[Pixel coordinate grounding data]
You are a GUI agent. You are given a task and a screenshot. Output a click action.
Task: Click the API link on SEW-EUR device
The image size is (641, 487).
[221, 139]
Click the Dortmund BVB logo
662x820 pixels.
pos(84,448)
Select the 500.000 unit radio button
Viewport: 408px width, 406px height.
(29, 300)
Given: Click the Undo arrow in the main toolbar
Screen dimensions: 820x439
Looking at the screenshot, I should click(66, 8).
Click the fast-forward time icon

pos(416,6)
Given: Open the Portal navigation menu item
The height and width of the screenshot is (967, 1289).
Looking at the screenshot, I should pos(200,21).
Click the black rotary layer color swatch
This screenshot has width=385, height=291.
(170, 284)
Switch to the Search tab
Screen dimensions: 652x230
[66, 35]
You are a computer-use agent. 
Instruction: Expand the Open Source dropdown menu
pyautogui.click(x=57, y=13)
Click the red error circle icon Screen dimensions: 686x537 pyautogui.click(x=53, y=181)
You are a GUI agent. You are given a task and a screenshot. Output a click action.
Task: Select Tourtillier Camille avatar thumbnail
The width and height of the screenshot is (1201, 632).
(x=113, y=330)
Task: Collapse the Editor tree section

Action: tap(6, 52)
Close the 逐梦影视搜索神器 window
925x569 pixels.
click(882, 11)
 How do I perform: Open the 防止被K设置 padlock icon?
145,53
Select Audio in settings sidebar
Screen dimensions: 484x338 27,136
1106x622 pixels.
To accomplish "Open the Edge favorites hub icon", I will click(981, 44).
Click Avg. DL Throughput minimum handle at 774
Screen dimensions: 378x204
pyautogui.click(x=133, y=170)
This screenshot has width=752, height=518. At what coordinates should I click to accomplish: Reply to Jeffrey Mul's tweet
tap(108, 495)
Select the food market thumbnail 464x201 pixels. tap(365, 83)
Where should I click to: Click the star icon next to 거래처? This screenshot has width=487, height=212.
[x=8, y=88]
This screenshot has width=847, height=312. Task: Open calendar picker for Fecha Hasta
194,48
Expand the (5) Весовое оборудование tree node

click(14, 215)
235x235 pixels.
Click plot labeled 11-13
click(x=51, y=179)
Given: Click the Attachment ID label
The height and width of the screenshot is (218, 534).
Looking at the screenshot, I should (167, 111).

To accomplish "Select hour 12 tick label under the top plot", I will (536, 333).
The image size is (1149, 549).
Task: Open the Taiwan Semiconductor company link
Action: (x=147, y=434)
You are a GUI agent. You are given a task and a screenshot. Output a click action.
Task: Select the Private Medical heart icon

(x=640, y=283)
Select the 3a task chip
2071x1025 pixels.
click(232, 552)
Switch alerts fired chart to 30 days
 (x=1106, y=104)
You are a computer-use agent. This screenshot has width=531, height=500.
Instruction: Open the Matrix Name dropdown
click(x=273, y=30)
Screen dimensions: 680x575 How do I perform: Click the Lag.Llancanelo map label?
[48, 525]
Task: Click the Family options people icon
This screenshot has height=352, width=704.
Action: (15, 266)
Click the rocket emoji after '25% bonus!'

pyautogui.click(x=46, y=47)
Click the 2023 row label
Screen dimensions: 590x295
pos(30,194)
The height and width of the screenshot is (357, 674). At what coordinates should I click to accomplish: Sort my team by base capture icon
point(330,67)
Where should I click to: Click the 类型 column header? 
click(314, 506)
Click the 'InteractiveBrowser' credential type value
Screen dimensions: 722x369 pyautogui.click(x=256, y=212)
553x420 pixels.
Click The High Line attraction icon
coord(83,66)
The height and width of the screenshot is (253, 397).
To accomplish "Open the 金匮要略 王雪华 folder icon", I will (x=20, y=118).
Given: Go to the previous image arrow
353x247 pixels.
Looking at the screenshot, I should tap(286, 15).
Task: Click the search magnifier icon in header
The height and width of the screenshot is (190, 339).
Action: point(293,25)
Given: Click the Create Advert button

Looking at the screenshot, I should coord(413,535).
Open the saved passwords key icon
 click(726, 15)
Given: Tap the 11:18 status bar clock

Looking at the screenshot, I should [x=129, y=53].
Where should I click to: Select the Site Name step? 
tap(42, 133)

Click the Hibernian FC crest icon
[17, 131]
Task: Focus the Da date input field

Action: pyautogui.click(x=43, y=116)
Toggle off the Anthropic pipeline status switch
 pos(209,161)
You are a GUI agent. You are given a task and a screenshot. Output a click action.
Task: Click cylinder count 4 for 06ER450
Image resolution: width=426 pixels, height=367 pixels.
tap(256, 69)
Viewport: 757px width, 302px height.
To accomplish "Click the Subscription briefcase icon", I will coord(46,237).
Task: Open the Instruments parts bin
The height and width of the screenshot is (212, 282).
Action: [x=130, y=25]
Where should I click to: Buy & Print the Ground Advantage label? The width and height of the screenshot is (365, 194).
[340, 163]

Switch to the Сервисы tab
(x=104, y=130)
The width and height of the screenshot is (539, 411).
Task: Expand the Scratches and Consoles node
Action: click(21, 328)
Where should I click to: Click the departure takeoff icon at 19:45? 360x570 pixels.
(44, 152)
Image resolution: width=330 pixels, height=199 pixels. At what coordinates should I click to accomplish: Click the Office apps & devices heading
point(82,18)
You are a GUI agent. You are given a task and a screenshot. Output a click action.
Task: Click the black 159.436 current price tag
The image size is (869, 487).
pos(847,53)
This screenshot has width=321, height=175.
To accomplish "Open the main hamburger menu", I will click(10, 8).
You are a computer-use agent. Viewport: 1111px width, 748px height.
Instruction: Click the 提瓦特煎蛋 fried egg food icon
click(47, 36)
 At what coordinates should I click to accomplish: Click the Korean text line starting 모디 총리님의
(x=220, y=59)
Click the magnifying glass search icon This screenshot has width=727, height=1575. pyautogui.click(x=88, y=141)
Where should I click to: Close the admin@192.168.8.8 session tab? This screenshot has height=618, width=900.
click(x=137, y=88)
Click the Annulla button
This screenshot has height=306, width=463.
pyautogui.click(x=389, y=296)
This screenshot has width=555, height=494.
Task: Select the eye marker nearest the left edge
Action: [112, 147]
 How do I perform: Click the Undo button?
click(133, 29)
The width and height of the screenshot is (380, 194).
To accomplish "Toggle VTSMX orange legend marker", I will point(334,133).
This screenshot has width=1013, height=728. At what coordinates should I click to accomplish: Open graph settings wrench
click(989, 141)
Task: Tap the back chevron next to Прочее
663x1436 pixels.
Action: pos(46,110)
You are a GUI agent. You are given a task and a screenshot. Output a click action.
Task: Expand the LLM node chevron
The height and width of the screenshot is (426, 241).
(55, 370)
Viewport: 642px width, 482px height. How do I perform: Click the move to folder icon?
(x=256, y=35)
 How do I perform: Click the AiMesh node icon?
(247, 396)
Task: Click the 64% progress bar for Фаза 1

What is expected:
Show a copy of each line from the records above in which the string "thumbnail" occurs.

Result for this task:
Task: Select Tourtillier Camille avatar thumbnail
Select the food market thumbnail 464x201 pixels. tap(365, 83)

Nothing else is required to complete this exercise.